917 Transitional Education Serv Alt accounts for 22.1% of all INTERMEDIATE SCHOOL DISTRICT 917 student enrollment

That concentration — well above the 8.4% national median for largest-entity share — means INTERMEDIATE SCHOOL DISTRICT 917-wide averages can mask substantial variation outside the dominant entity. Grade band: other. A single dominant campus often anchors a district's program offerings and staffing patterns; the share helps explain why district-wide averages may not reflect the typical neighbourhood-school experience.

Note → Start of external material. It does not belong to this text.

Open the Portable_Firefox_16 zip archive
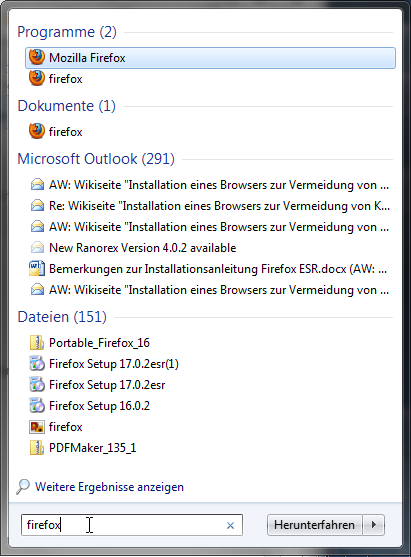411x557 pixels. (210, 343)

When one entity dominates a region's footprint, its programmatic and budget decisions effectively set policy for a majority of the affected population.

Source: NCES Common Core of Data NCES Common Core of Data

INTERMEDIATE SCHOOL DISTRICT 917 school enrollment varies 44× across entities

INTERMEDIATE SCHOOL DISTRICT 917 school enrollment ranges from 3 students (lowest) to 133 students (highest), a spread of 130 students. That ratio is among the widest observed and reflects extreme enrollment heterogeneity — the district operates both small specialty programs and large comprehensive campuses inside a single budgeting unit. Per-school staffing ratios, programme availability, and capital-renovation cycles often diverge inside the same district based on enrollment shape.

Source: NCES Common Core of Data NCES Common Core of Data

INTERMEDIATE SCHOOL DISTRICT 917 has higher-than-average Title I eligibility — 50.0% of the population qualifies for free or reduced-price lunch

free or reduced-price lunch eligibility is the federal threshold for Title I funding allocations, established under the Every Student Succeeds Act (ESSA, 2015). Areas above 75% eligibility receive concentration grants on top of the basic Title I formula. Regions with eligibility this high typically draw a substantially larger federal funding share relative to their local tax base, which can either offset or reinforce existing gaps depending on allocation policy.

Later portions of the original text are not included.